My bet is that it will, because prisons are full of people who falsely claim innocence.

Also interesting is how policing practices are going to change. Might very well end up with simply letting criminals flee from the scene of the crime with no pursuit, so looking more like the cities where DAs have taken to refusing to charge some crimes.
 
Qualified immunity started off as an improvement on the old rule of "the king can do no wrong" complete immunity. When that was done away with, it seemed unreasonable for an officer, or other public employee, to be held liable for actions in "gray" areas, or where the law had recently changed, but the officer likely had no knowledge of that change. Clearly unreasonable actions would make him liable (No Officer Chauvin, 9 minutes is NOT a reasonable length of time to kneel on someone's neck). At the same time, officers were not required to be better legal scholars than the judges who had only recently contemplated their navels and come up with some new rule of law.
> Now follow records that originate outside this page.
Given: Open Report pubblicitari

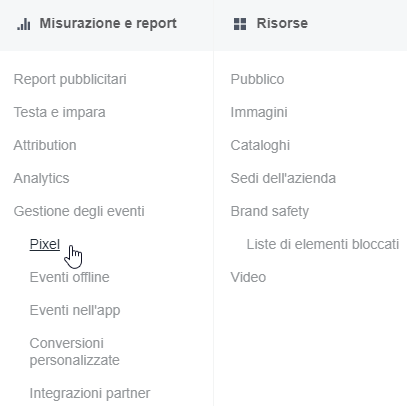Looking at the screenshot, I should (70, 79).
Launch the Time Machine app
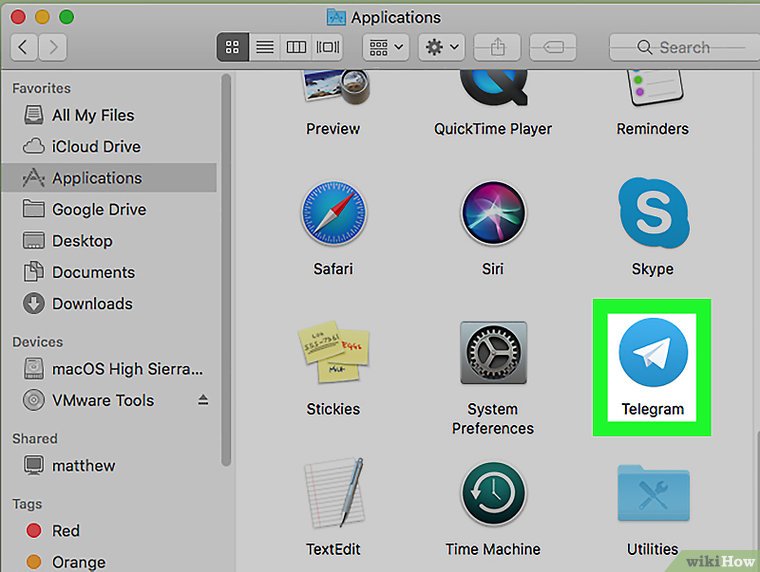The width and height of the screenshot is (760, 572). click(493, 497)
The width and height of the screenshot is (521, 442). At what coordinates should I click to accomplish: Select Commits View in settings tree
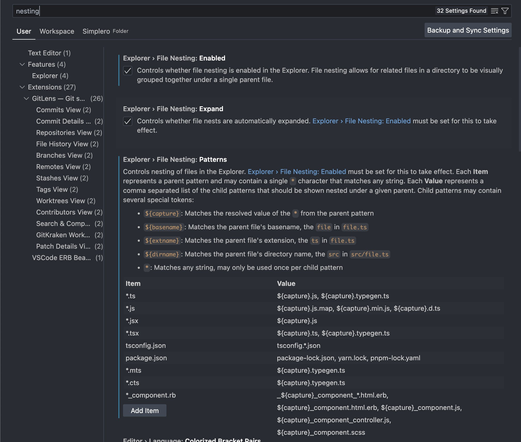[64, 110]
The qualified immunity standard was supposed to immunize an officer if he acted in a manner, or on a matter, where there had been no clear statute or case law finding that action, or similar actions, unreasonable. Unfortunately, judges are lawyers, with all the mental and attitudinal frailties evident in that profession. Thus, they established a rule that the situation previously adjudicated had to be Exactly the same, not just so close that any person with an ounce of common sense would know it covered this instance also. That standard is what caused the New Mexico legislature to repeal the immunity.
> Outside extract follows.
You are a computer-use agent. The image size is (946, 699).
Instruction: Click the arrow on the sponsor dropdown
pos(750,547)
Unfortunately, this also is a wide swing of the pendulum, which has already resulted in insurance companies quoting much higher rates to local governments for liability coverage. This may result in unintended consequences such as loss of volunteer fire departments and other public services, even the abandonment of police functions by some municipalities. All of this might have been avoided if courts had acted with a little more common sense.
Eh i doubt it. The problem with QI with police unlike with the fire department is the police can initiate aggressive violence if you dont comply with them. It gives them more power than any other public service and the courts have been unreasonably strict on precedent which makes it nearly impossible to make reasonable changes in the standard.
 
I hope the new law works as intended?

I think it will have a chilling effect on good officers who are just trying to protect society. If that happens society will suffer the unattended results. Increase in criminal activity.
It is a tricky thing, and without qualified immunity, what generally happens is that police and other government workers just lay back and don't take action if they can be sued or lose their pensions if they are second guessed.
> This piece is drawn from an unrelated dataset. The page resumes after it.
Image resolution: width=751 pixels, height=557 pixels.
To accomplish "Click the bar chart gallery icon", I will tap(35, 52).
Removing qualified immunity only makes sense when it can be clearly determined that the government agent acted willfully outside the law, the policy, and without reasonable care. A determination which should be decided by a judge. Remove qualified immunity and in an extreme case you could have a paramedic decide to not move an injured motorist from a burning car without a back brace, because he might get sued and lose his job and his pension if by moving the patient under that extreme circumstance without a back board, he may cause further spinal injury.

If New Mexico has made this step, then it will be great news for injury lawyers and doughnut shops in that state. Lawyers will be out patrolling for lawsuits, and all the cops will just lay back and draw a salary and wait for retirement while keep doughnut shops safe, but not the public in general.